Scalability through Message Layer Security (MLS)
We built our E2EE using Message Layer Security (MLS). MLS is a security layer for encrypting messages in groups of size two to many. It is designed to be efficient, practical and secure. In contrast, other popular consumer and business applications that use E2EE technology use the Signal protocol, which is a non-federated cryptographic protocol that can be used to provide end-to-end encryption for voice calls and instant messaging conversations.
However, Signal-built E2EE solutions are not as scalable when compared to MLS-built ones. As a result, they will have performance issues such as CPU usage, memory issues and lag when going beyond 1:1 conversations – a limitation that does not exist with RingCentral E2EE as a result of using MLS.
Privacy by design
For compliance minded organisations, IT administrators can turn E2EE on/off at any time.
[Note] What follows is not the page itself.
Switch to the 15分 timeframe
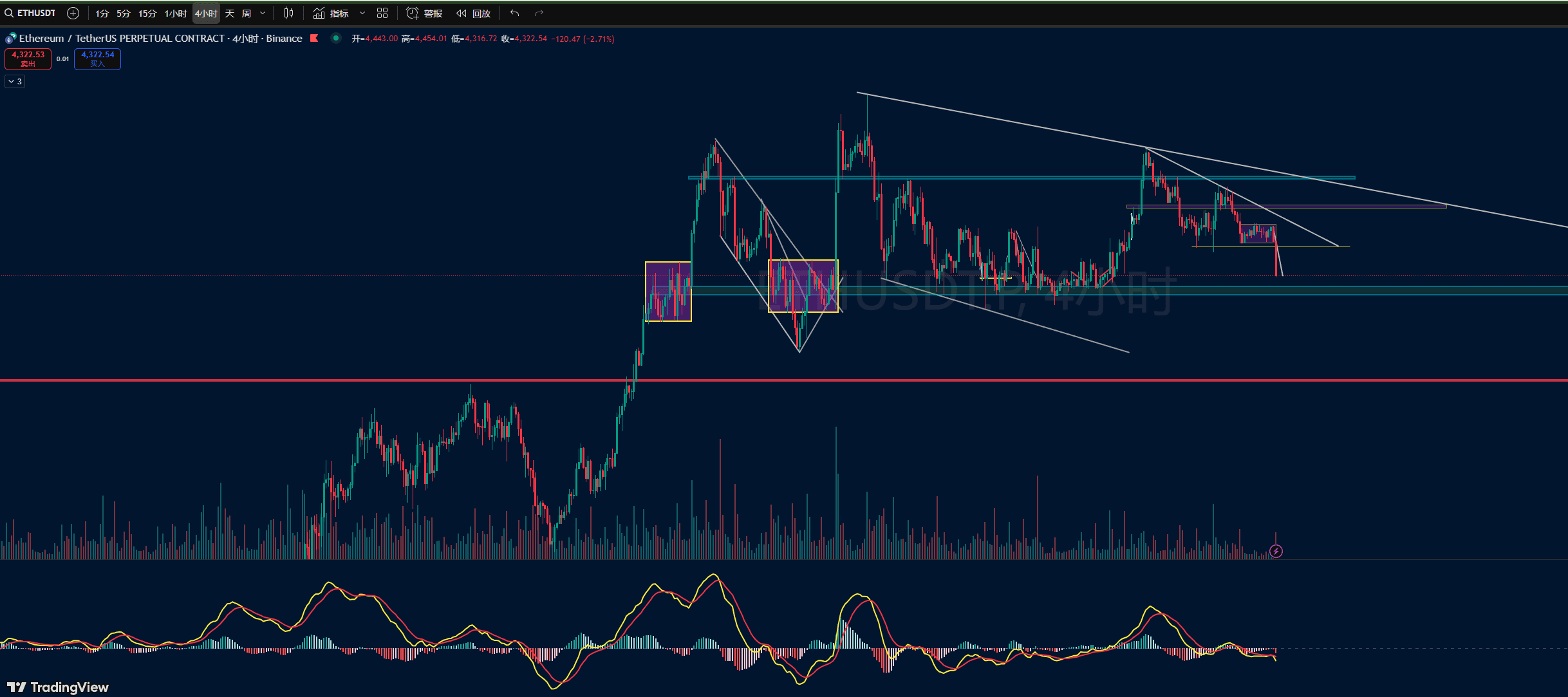 (x=147, y=13)
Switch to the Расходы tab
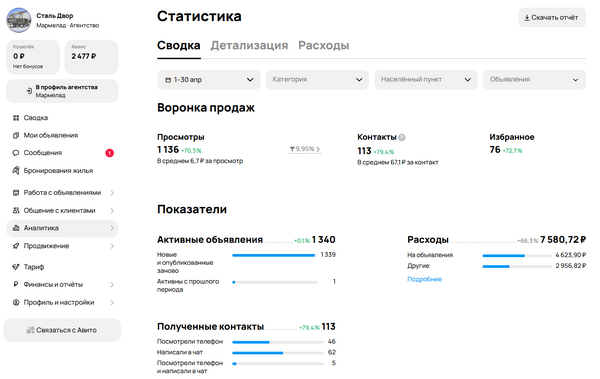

Additionally, IT administrators have cryptographic access to messaging data and can export messaging data if needed. RingCentral also plans to empower customers to enable content capture and supervision with select partners for E2EE voice, chat and video next year.
Our vision for enterprise-grade E2EE
“With RingCentral’s E2EE for video, and soon, phone calls and messaging, organisations can use RingCentral’s native capabilities to simplify their technology stack with one offering. We believe our approach to end-to-end encryption across message, video and phone is truly differentiated, and represents the most complete deployment of E2EE for enterprise communications, to date,” said Michael Armer, chief information security officer at RingCentral.
“People exchange millions of calls and messages a day on RingCentral’s platform. With our new E2EE, we’re extending enterprise-grade privacy and security controls for our customers, giving them the freedom to have confidential conversations across any mode.”